A new family of enantiomerically pure pyrazoles with a variety of substitutions on a key stereogenic center was synthesized from (R)-(+)-pulegone by a straightforward, large-scale route involving initial construction of the pyrazole ring via formylation/dehydration with hydrazine followed by ozonolysis to yield a readily functionalized ketone(5). Alkylation of 5 with a variety of Grignard reagents, dehydration, hydrogenation, and recrystallization afforded the set of new chiral pyrazoles (7a-c). Cis and/or trans diastereomers of one of these pyrazoles having a phenyl substituent (7a) were elaborated into enantiopure, multidentate C-1-symmetric bis(pyrazolyl)diphenylborate (T1[cis-Ph(2)Bp(pm)]), Ct-symmetric bis(pyrazolyl)methane (cis-and trans-X-pm), and C-3-symmetric tris(pyrazolyl)phosphine oxide (cis-and trans-OPpm) and tris(pyrazolyl)hydroborate (K[trans-Tp(pm)]) ligands.
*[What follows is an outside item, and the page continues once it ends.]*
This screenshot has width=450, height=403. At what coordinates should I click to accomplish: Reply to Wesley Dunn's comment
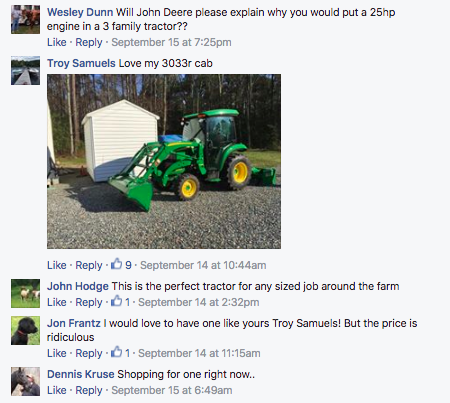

Interestingly, epimerization of the benzylic stereogenic center occurred during the synthesis of K[trans-Tp(pm)], as determined by comparison of 2D NMR spectral and X-ray crystal structural data for the starting cis-pyrazole (cis-7a) and the copper complex (trans-Tp(pm))Cu(CH3CN). Comparison of the abilities of copper complexes of the various [Ph(2)Bp(pm)], X-pm, OPpm, and Tp(pm) ligands to catalyze the cyclopropanation of styrene by ethyldiazoacetate revealed significantly enhanced enantioselectivity for the Tp(pm) case. This result represents the first example of a high degree of enantiocontrol in a catalytic reaction of any complex of a Tp ligand and provides experimental support for the possible efficacy of higher order rotational symmetry in metal-mediated stereoselective reactions.